(Saved entries)
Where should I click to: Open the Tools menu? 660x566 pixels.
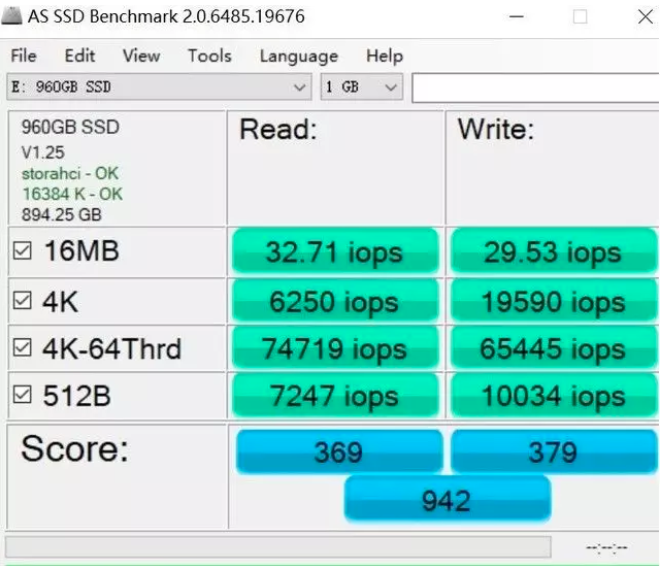(x=209, y=56)
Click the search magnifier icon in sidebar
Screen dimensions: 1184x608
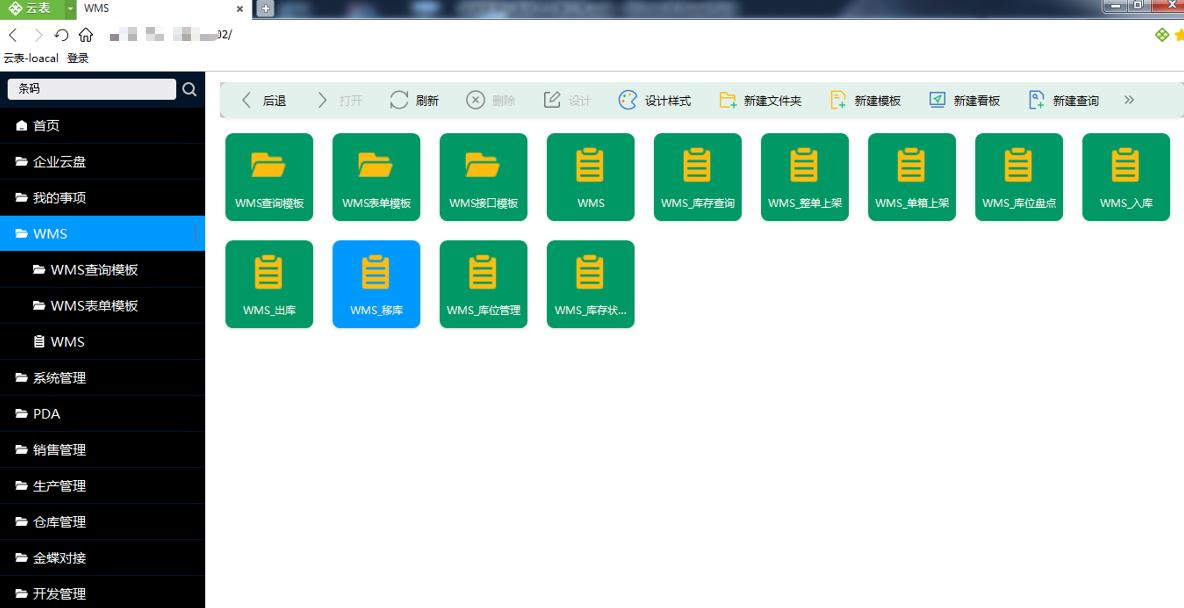pos(190,90)
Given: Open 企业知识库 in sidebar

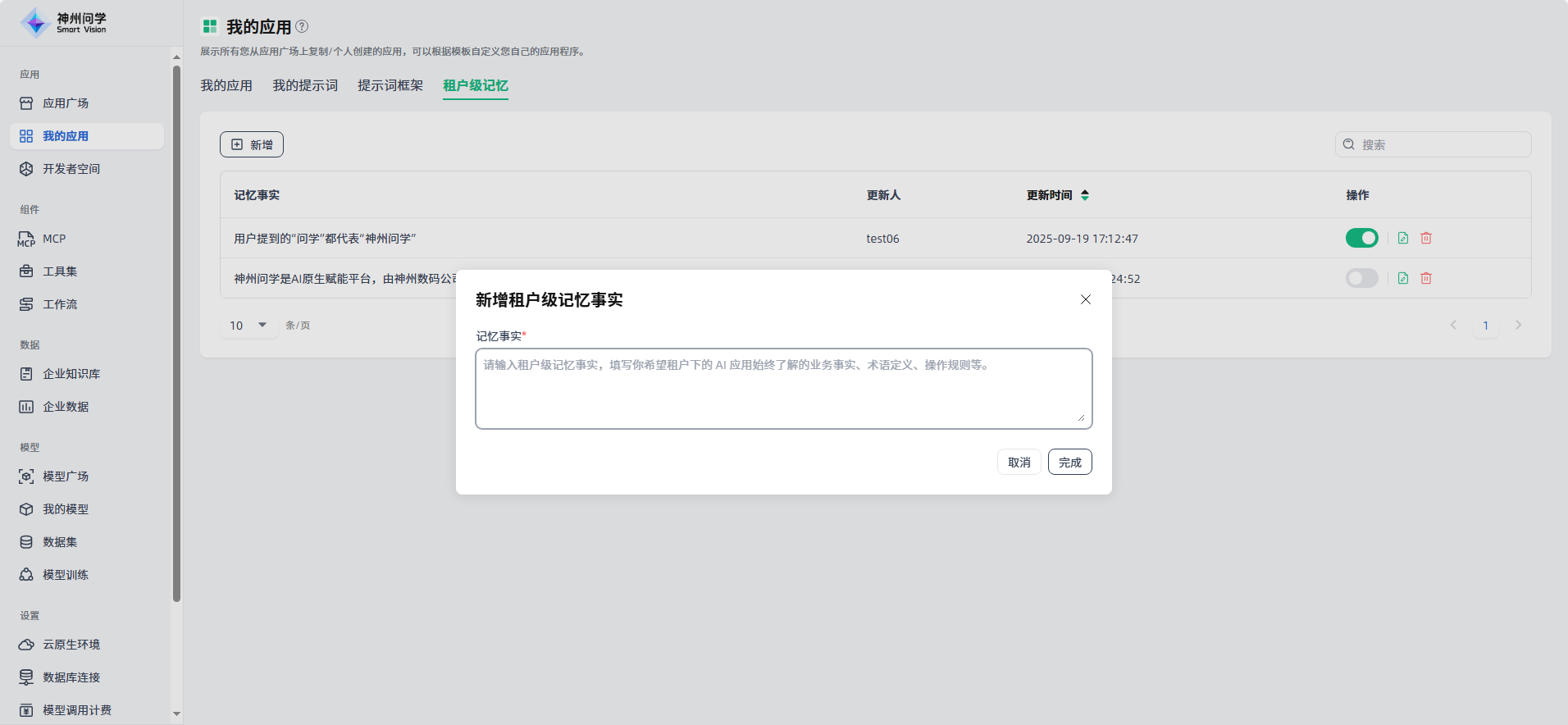Looking at the screenshot, I should 71,374.
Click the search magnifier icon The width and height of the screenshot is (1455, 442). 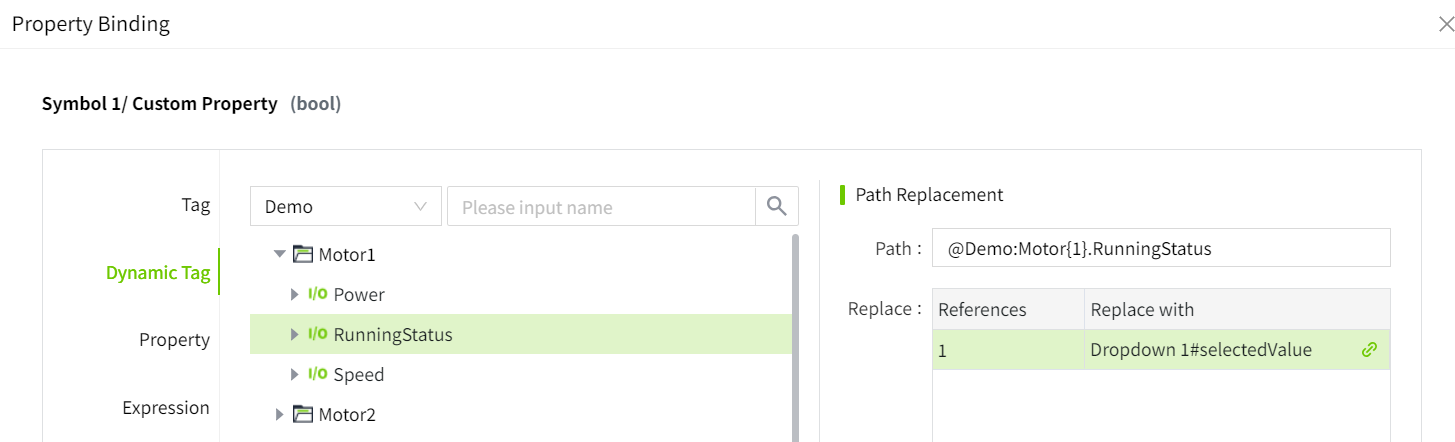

Assigned task. Please copy, exactly as written, the lines from the one that contains "Click the search magnifier icon in sidebar" through the end of the records, both ends included. Do not include the pictures.

Exercise result.
Click the search magnifier icon in sidebar
Screen dimensions: 1184x608
pos(190,90)
Given: Open 企业知识库 in sidebar

Looking at the screenshot, I should 71,374.
Click the search magnifier icon The width and height of the screenshot is (1455, 442). 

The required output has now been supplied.